Usually you just use multiple keys - one USB-C in the MacBook, one tiny USB-A in the laptop and the built-in Titan key in the Pixel phone. You don't remove them.
Not unless your attacker has physical access to the machine. You still have to touch the device to activate it each time.
This still mitigates the most common MITM-type attacks:
1. Attacker instigates login via fake portal.
2. Attacker fools you in to entering your 6-digit OTP.
3. Attacker intercepts your valid OTP, combines with your stolen password, logs in to real site.
This doesn’t work with a YubiKey or the equivalent because of the back-and-forward cryptographic signing. The request has to come from the website you’re logging in to, which it doesn’t in this scenario. It’s the weakness of part 2 above which we avoid here.
Well, yes, that is exactly what I'm talking about. The biggest advantage of a physical second factor is that I can see if it has been stolen: I either have it with me, or I don't.
By using multiple keys, you are effectively removing that advantage: someone could have one of your devices (e.g. your laptop while you're out for lunch) and would be able to make use of your second factor without you knowing.
Well if your primary concern is a local threat - which it absolutely is not for the vast majority of people - then you just have to be more careful with your keys. If you suspect someone might be actively trying to break in to your home, you wouldn’t leave your keys on your desk while you went to lunch.
Yep. Use FIDO2 keys to require a PIN or fingerprint to activate the key. This is why android/ios as a FIDO key is great - easy to lock, so built in two factors.
They also need to know your password though. Unless you've got your passwords written on a sticky note below your keyboard, stealing your laptop doesn't really get the attacker any further along.
That's true. But if the alternative is that people have to setup weaker fallback mechanisms (such as SMS verification) then I'm happy to pay that price.
Not really, because an attacker still needs physical access to the device. It still protects from someone with your password getting into the account (unless they have your laptop)
Which don't? For all the big major ones I've used U2F with, they've supported multiple keys for a while (or since introduction). It's practically a requirement in case you lose a key..
To name a few off the top of my head: Google, GitHub, Gitlab, Facebook, 1Password, etc.
If that's the case, it must have changed at some point. Lastpass and Duo both support multiple U2F keys, and have for at least a couple of years. I have two keys registered with Duo for login at my school and also through Lastpass's non-Duo U2F support.

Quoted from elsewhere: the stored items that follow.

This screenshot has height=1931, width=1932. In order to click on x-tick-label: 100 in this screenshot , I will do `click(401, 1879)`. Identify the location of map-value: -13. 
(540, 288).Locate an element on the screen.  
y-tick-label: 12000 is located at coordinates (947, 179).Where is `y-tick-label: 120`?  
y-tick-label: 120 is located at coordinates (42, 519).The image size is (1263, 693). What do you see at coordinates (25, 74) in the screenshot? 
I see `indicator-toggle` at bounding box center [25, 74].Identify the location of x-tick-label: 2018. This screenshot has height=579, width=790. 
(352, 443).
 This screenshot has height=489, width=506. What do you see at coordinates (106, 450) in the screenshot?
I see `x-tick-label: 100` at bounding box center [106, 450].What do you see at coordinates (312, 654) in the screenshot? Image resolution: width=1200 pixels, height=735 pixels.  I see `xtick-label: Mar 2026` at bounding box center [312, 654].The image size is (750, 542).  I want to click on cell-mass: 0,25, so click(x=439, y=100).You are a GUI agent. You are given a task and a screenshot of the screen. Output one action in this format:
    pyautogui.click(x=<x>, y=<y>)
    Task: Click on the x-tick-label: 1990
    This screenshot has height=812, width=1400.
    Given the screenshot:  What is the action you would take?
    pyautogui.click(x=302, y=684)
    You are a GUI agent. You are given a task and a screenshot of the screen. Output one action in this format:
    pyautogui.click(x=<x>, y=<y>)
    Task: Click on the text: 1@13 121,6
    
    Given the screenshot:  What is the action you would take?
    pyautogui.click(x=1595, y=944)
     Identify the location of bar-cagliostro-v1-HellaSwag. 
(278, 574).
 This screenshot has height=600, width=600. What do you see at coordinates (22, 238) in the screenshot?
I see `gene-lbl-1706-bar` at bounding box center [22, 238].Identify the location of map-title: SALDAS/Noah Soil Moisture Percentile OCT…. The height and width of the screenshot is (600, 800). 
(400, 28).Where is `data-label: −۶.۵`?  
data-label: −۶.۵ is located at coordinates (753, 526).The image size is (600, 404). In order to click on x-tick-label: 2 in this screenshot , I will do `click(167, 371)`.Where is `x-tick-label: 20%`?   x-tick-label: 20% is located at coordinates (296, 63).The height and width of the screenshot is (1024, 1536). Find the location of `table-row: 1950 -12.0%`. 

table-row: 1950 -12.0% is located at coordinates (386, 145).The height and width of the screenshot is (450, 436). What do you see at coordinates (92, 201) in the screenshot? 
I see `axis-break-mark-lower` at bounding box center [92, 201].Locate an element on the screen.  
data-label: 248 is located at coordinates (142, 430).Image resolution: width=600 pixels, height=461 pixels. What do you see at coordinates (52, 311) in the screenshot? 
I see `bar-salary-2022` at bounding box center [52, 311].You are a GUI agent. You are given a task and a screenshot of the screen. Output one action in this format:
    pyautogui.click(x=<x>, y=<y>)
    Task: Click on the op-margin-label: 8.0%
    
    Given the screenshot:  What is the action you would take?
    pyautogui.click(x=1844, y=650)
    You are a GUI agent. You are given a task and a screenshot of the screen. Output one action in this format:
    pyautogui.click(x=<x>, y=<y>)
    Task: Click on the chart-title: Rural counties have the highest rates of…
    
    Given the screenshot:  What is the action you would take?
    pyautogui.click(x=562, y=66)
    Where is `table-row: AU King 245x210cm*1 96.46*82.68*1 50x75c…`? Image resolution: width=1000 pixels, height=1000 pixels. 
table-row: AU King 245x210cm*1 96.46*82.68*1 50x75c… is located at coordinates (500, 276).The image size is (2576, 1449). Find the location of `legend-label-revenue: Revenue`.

This is true, and it is dangerous (once the key fails, folks get locked out). I don't use security keys with such providers.
It would be nice if someone made a library that made incorporating Webauthn login into an app as simple as using django or Ruby on Rails or React to create a login form, so folks don't end up rolling their own and assuming that a user will have at most one yubikey.
Failing that, you could do what Zeit does and rely on email providers' support for Security Keys (login by email link only).
Usually you can use a TOTP backup method (Google Authenticator or similar). But don't actually use it. Just save the key to initialize it to a secure backup which can be accessed of your Yubikey is lost.